• [Work to do]: Please pick out every line below that contains the word "International" and copy each one. Match the case exactly.
-- START OF Dataset excerpts --
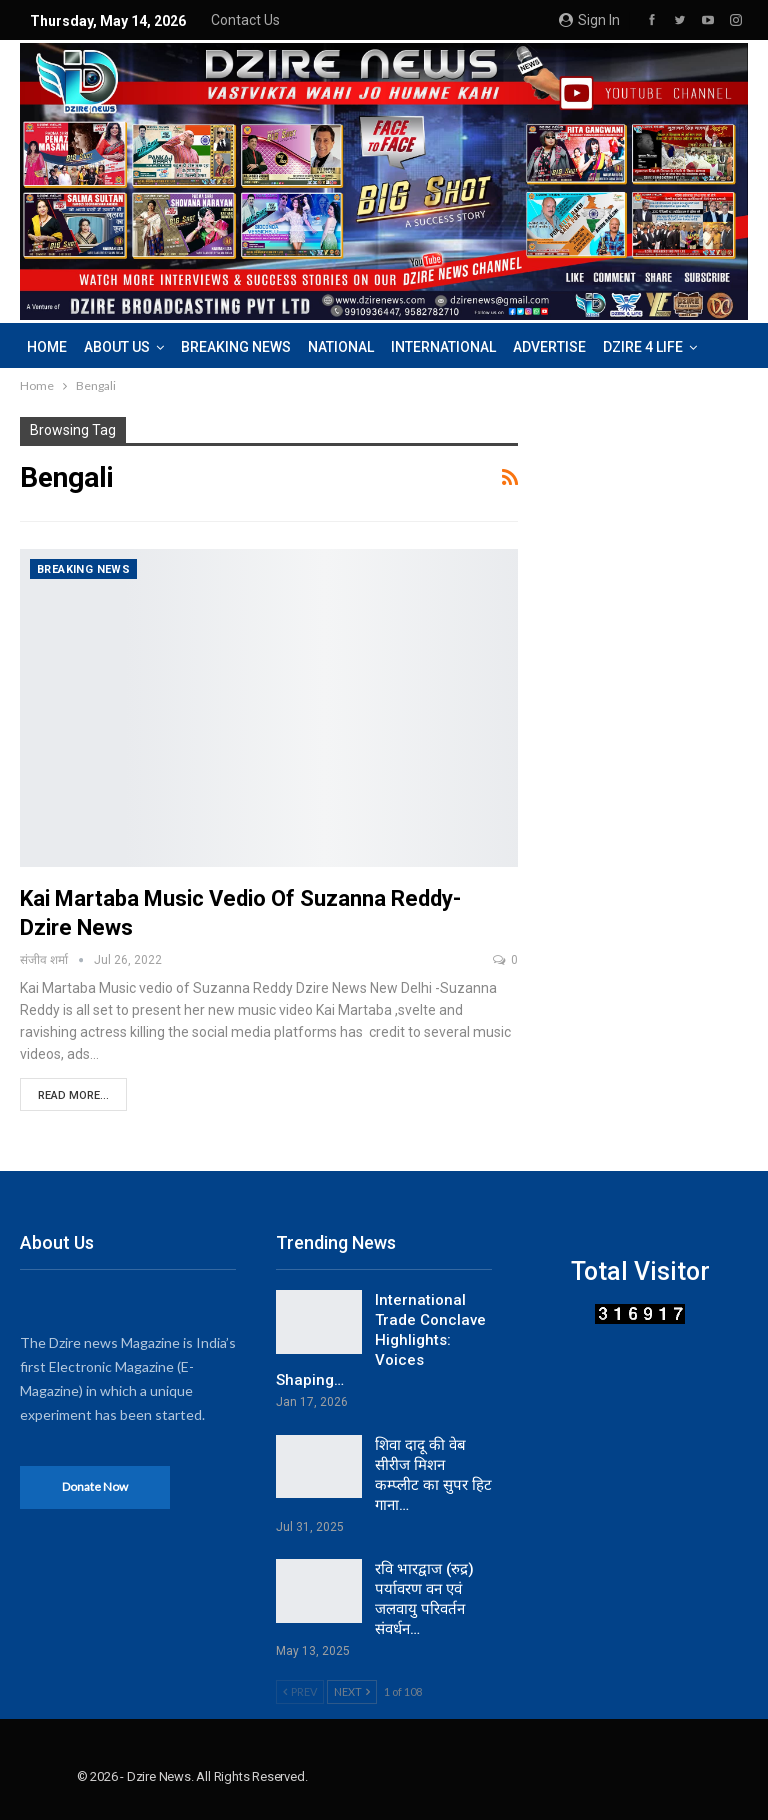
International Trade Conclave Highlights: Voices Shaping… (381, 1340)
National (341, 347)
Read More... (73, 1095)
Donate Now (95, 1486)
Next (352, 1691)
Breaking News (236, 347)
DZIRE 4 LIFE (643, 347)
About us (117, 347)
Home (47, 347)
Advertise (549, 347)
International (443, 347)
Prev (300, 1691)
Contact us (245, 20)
-- END OF Dataset excerpts --
• [Output for this task]:
International Trade Conclave Highlights: Voices Shaping… (381, 1340)
International (443, 347)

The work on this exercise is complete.